Chopin Sonatas: Duo and Solo

Daniel Herscovitch, piano, Elizabeth Neville cello
Wirripang Wirr 048
Reviewed by , July 1st, 2014

Daniel Herscovitch’s programme notes are worth reading on their own. Scholarly, with just enough detail to make them a useful guide, they show the same thoughtfulness that characterises his playing. Musicology at its best.
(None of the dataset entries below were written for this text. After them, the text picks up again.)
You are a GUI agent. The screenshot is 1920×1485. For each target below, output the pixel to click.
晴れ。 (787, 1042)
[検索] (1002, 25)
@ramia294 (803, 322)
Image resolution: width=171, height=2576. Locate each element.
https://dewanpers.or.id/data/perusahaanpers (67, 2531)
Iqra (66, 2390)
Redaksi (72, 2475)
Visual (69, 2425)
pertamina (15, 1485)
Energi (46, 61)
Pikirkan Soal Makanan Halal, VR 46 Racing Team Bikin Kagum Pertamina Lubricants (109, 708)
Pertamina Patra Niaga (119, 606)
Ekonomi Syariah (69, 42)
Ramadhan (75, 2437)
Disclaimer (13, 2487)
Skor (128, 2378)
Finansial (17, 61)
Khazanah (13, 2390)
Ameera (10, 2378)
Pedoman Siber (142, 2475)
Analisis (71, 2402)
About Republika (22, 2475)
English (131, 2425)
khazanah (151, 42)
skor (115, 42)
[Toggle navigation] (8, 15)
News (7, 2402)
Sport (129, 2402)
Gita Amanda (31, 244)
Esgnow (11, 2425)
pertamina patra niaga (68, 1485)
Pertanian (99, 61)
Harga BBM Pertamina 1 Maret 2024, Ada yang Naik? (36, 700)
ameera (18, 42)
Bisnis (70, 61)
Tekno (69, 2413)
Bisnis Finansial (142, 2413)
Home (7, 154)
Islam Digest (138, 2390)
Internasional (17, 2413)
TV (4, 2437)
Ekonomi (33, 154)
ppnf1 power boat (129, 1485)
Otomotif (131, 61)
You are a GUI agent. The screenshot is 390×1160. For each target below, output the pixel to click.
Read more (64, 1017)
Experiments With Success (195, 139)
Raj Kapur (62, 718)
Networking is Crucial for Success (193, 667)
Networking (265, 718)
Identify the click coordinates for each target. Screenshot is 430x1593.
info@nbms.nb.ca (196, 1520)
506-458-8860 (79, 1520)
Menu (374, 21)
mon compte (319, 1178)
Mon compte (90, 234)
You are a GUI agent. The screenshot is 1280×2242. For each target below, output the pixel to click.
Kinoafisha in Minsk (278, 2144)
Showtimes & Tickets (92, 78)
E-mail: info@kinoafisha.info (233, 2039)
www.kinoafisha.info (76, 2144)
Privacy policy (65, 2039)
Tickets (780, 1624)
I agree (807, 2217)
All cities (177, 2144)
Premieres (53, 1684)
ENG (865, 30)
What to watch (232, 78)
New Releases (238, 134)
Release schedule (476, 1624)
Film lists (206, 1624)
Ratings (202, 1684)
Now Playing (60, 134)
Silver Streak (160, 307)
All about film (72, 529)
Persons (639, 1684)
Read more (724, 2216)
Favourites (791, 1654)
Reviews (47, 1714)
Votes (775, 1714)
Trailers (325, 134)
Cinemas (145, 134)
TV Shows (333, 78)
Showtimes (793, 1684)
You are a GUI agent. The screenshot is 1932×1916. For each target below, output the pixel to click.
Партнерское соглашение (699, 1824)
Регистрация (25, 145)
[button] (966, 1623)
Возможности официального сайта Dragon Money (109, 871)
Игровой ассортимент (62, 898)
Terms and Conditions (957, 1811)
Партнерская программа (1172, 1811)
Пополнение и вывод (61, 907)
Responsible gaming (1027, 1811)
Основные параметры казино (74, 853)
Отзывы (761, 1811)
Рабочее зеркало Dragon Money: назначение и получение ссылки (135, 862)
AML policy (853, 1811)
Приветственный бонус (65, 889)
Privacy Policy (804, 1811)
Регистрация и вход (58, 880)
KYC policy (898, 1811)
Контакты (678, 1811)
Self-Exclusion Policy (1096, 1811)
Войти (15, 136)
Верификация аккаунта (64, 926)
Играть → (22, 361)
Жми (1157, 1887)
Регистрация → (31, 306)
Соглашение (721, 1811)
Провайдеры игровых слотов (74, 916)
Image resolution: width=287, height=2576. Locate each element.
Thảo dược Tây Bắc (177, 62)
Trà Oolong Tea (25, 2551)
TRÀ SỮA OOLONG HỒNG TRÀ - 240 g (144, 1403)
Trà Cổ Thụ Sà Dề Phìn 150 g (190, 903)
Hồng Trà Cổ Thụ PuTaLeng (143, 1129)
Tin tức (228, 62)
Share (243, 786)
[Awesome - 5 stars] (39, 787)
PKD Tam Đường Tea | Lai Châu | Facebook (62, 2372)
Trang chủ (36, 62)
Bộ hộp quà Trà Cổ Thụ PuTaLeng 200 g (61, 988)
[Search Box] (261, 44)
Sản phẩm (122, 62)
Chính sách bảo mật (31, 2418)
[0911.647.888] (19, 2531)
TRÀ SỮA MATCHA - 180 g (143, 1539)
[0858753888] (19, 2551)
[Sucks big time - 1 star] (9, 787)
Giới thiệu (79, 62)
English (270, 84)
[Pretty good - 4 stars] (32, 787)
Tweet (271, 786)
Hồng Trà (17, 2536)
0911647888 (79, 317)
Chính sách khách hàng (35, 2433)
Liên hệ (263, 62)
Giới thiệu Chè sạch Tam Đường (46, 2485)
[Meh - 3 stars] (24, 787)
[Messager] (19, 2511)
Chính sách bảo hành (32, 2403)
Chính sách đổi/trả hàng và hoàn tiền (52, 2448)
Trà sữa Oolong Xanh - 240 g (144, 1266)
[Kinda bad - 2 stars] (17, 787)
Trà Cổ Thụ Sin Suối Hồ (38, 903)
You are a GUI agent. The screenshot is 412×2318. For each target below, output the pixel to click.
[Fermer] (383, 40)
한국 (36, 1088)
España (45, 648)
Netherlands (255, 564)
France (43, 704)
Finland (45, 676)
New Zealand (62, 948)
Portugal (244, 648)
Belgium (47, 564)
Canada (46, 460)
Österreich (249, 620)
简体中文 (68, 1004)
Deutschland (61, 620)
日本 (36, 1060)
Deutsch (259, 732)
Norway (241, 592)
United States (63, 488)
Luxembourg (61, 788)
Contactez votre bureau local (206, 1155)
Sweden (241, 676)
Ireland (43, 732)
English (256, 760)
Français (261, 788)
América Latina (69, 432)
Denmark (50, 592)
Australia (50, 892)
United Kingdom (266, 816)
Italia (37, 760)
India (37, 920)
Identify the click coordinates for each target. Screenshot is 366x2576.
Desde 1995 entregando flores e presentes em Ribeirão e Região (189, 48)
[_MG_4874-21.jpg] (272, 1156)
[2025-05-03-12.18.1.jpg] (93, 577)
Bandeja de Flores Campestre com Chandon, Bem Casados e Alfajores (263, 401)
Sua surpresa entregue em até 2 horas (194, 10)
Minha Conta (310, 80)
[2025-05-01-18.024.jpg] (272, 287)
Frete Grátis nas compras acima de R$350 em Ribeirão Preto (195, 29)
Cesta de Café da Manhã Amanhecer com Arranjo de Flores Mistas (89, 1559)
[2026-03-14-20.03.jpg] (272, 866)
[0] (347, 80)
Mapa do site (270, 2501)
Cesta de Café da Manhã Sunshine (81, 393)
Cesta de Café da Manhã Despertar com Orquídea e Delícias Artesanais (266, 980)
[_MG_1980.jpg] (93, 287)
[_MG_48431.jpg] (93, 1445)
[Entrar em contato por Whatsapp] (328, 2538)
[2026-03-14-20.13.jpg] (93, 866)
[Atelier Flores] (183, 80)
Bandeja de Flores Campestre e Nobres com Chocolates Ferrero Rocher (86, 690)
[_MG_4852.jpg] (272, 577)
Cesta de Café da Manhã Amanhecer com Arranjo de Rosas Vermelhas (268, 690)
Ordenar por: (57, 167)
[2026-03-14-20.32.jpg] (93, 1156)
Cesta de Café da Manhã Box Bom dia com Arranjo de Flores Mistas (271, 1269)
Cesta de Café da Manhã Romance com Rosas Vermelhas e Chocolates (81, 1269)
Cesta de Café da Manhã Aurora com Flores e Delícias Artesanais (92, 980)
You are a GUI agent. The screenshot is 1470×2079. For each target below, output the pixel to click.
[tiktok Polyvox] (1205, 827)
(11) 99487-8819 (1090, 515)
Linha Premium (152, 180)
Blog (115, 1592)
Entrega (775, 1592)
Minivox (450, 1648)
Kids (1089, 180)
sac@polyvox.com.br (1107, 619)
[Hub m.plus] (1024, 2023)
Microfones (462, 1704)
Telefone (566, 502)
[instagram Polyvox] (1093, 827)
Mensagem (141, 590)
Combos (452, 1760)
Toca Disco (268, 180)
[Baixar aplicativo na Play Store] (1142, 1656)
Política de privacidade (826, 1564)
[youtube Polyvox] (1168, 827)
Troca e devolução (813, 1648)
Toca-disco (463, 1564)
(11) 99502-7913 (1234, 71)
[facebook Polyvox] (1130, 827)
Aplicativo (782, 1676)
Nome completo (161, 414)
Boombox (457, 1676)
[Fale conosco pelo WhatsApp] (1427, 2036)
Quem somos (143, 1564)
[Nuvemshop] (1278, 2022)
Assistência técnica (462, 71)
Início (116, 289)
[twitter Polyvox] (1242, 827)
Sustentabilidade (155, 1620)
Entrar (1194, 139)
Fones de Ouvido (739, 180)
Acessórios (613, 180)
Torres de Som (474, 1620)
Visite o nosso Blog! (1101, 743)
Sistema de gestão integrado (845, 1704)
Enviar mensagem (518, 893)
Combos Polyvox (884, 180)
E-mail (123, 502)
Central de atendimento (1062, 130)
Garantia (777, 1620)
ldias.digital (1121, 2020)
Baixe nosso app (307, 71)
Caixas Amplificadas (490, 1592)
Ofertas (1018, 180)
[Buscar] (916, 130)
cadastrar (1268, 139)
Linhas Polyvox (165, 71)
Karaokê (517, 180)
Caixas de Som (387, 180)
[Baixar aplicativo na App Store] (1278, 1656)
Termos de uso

Of special interest on this recording is the Sonata for Cello and Piano, the composer’s final work, written for the then renowned cellist and composer, Auguste Franchhomme, his friend and chamber music partner. Herscovitch sounds the alert that we should look out for the rediscovery of his works.

Cellist Elizabeth Neville

Cellist Elizabeth Neville

Hence Chopin’s intimate knowledge of the ins and outs of the warmest and most vocal member of the string family. Elizabeth Neville sings very sweetly in duet with the piano for a surprisingly substantial and moving largo; some listeners may find that elsewhere Chopin favours the keyboard. There are patches in the Finale Allegro for instance that sound as though he has written a piano piece complete in itself with all the best bits, then added a solo line almost as an afterthought. However this rarely played piece (maybe cellists find it a bit of a tussle) gives us even more reason to mourn the early death of the Poet of the Piano and to wonder what he might have achieved had he lived longer.

Herscovitch makes light work of the technical tangles of the two solo sonatas. The recording reveals powerful fingers and wrists at work, tempered by melodic sensitivity with themes that are prescient of Rachmaninov.

Chopin recitals are not uncommon.

Herscovitch and Neville have done more.

Listening to their sonatas is similar to being surrounded by the works of a single painter, providing a more detailed, and more favorable assessment of the artist’s capabilities.